Midi Olympique

La Challenge Cup pour un LOU plus fort que Toulon !

La Challenge Cup pour un LOU plus fort que Toulon !

Le 27/05/2022 à 23:03Mis à jour Le 27/05/2022 à 23:42

CHALLENGE CUP – Les Lyonnais ont remporté le tout premier titre européen de leur histoire en venant à bout de Toulon (30-12), au Vélodrome de Marseille, dans une finale que le LOU a maitrisée. Le RCT n’a pas su réagir au rythme imposé par les Gones, et à l’intensité mise tout au long d’une partie intense.
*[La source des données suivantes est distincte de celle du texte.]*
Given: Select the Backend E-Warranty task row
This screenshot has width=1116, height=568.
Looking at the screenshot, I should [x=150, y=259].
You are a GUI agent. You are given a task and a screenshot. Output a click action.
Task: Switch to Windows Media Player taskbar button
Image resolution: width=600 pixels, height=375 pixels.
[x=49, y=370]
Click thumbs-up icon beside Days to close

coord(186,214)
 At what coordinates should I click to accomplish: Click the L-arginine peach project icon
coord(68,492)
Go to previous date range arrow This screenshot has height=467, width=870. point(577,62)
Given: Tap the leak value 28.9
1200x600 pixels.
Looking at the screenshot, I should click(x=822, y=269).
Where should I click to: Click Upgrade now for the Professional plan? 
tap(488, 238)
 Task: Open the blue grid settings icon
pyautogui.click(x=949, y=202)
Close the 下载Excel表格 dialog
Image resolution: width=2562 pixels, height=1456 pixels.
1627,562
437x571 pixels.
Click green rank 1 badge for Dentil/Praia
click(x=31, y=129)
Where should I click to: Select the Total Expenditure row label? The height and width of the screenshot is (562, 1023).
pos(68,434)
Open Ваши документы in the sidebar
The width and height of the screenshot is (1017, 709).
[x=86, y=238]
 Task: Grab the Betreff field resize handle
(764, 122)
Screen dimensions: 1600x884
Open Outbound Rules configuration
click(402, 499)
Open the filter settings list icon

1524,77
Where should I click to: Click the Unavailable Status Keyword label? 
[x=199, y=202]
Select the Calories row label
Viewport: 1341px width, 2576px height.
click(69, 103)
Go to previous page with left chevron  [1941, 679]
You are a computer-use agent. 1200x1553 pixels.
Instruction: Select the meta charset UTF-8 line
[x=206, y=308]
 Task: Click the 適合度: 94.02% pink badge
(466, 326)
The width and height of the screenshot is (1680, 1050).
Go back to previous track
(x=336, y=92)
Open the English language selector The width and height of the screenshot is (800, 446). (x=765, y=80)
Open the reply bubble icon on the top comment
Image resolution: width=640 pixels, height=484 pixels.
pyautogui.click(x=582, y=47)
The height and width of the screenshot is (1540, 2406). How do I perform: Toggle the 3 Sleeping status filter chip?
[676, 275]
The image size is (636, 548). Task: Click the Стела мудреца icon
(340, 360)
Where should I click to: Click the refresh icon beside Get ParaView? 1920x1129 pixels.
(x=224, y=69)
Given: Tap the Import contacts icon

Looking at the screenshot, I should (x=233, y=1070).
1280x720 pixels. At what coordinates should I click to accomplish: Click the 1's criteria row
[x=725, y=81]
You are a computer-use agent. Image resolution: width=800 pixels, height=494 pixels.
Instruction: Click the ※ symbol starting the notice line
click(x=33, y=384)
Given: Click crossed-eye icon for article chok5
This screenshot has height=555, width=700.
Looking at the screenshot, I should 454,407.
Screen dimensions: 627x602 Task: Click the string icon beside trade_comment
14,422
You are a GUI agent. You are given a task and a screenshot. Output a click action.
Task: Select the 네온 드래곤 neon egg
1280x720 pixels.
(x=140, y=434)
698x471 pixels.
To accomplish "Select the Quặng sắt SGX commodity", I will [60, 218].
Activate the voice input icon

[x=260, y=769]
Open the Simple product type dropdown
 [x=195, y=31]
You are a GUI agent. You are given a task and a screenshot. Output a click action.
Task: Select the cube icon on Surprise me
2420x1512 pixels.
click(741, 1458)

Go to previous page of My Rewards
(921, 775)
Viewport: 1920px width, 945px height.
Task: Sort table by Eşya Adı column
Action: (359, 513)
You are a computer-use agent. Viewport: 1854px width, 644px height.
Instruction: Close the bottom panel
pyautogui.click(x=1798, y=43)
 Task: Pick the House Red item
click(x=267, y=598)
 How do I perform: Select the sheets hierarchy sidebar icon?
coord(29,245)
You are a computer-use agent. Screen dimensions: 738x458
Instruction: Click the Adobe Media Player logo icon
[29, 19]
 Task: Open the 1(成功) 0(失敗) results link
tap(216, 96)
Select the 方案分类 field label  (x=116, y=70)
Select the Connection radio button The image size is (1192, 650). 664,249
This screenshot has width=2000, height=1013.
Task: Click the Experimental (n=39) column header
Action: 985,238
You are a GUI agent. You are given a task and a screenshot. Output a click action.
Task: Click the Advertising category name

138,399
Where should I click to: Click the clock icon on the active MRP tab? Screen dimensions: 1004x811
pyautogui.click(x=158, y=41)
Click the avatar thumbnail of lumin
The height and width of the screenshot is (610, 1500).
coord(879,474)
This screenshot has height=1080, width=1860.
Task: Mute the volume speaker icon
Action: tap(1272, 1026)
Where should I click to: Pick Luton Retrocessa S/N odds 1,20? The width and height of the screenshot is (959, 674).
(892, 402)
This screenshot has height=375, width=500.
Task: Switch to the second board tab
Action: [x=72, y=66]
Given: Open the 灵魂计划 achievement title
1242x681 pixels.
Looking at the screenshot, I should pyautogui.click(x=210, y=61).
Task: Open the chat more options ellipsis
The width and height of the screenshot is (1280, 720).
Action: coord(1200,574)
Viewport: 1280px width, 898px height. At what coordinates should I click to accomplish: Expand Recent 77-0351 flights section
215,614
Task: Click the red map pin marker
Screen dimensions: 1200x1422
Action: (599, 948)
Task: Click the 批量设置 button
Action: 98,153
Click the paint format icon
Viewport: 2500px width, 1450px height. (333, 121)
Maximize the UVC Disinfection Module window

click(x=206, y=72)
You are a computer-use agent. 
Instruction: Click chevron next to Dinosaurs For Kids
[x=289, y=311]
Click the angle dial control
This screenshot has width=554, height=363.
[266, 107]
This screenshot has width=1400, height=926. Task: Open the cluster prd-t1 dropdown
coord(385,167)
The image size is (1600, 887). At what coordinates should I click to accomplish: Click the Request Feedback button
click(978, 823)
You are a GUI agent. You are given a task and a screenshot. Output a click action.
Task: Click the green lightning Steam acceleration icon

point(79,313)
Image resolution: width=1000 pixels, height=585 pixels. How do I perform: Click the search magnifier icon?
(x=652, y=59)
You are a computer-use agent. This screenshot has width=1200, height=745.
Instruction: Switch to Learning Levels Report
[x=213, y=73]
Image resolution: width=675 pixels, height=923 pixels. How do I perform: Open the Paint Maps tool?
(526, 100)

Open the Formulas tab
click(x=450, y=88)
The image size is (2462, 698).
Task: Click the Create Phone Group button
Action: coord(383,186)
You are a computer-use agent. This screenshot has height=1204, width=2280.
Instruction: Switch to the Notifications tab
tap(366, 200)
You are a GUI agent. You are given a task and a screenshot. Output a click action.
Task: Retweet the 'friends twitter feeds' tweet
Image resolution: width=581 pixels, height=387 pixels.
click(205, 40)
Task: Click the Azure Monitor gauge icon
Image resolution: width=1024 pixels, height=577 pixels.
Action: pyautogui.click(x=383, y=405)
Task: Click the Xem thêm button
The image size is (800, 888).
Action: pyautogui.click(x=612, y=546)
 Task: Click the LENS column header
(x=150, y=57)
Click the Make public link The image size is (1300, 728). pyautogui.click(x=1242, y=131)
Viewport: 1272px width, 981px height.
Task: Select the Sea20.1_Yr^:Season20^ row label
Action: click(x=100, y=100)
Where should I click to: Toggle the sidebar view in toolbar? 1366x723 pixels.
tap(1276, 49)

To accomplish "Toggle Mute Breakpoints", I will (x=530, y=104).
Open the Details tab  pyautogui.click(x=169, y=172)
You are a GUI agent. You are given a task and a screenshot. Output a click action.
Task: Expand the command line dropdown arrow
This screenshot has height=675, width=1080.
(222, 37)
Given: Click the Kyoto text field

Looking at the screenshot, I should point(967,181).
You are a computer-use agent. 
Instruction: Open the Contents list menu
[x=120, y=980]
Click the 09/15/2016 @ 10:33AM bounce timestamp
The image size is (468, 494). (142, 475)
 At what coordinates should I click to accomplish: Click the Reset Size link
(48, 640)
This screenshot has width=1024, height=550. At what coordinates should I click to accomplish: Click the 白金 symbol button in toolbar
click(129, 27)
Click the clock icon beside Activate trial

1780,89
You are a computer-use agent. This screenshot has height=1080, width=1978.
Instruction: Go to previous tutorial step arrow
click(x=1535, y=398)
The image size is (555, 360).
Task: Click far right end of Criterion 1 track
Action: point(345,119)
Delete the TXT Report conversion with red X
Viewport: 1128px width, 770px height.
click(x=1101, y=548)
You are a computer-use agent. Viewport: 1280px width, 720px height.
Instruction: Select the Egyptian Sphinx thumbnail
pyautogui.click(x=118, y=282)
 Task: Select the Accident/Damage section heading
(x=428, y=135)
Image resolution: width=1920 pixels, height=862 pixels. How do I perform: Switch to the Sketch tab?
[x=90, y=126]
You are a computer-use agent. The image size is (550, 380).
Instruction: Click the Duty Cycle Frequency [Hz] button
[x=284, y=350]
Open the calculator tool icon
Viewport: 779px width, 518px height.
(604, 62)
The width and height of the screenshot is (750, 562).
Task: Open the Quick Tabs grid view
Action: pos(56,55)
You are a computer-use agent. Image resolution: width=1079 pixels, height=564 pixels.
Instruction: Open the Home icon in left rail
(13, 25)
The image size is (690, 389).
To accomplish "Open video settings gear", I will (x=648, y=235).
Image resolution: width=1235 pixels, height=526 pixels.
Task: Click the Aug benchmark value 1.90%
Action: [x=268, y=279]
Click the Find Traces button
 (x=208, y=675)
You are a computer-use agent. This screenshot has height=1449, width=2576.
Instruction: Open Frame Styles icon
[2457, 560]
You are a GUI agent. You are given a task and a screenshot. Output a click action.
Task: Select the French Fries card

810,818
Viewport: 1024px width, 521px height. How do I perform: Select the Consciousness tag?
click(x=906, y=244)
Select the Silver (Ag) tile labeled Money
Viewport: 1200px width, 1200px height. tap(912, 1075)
C’est donc bien le premier titre européen d’une équipe masculine lyonnaise que le LOU est allé chercher. Des Lyonnais pionniers dans leur ville, mais surtout qui ont sont allés chercher ce titre avec détermination, et avec un plan de jeu maitrisé, assumé, et parfaitement exécuté. Le RCT est passé à côté de sa finale, et la malédiction toulonnaise se poursuit dans cette compétition avec une quatrième défaite en finale, pour autant de participations… L’équipe de Pierre Mignoni a fait preuve d’une grosse agressivité défensive pour finalement asphyxier des Toulonnais qui ont manqué de réalisme, à l’inverse de Lyonnais omniprésents.

Et pourtant, le LOU ne s’est fait pas fait peur mais a longtemps eu du mal à concrétiser ses opportunités. De quoi faire douter ? Finalement non. Emmené par un Baptiste Couilloud impressionnant de volonté et de maitrise, Lyon pensait même ouvrir le score dès sa première occasion du match avec son demi de mêlée, profitant d’un jeu au pied bien senti mais un en-avant de Taufua privait de cette première réalisation (2e). Ce n’était que partie remise avant la conclusion de ce même Couilloud, après une interception là aussi d’un certain Taufua (8e, 5-0). Si Baptiste Serin était bien venu relancer les siens d’un essai de filou derrière un ruck (17e, 7-5), les Lyonnais ont eu deux opportunités dans ce premier acte de créer le break. D’abord sur un jeu au pied de Ngatai avec Luc premier sur le ballon dans son en-but pour aplatir (29e), et surtout avec Niniashvili profitant d’une pénalité jouée à la main par Couilloud et une remontée de 50m, pour aller aplatir au bout du premier acte (40e+1). Sauf qu’un pied en ballon mort de l’ailier géorgien a provoqué l’annulation de l’essai.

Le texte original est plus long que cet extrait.